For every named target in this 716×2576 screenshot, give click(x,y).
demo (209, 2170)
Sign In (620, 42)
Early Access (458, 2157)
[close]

### Required work
Retype the listing above, exactly and in full.

### Exercise answer
For every named target in this 716×2576 screenshot, give click(x,y).
demo (209, 2170)
Sign In (620, 42)
Early Access (458, 2157)
[close]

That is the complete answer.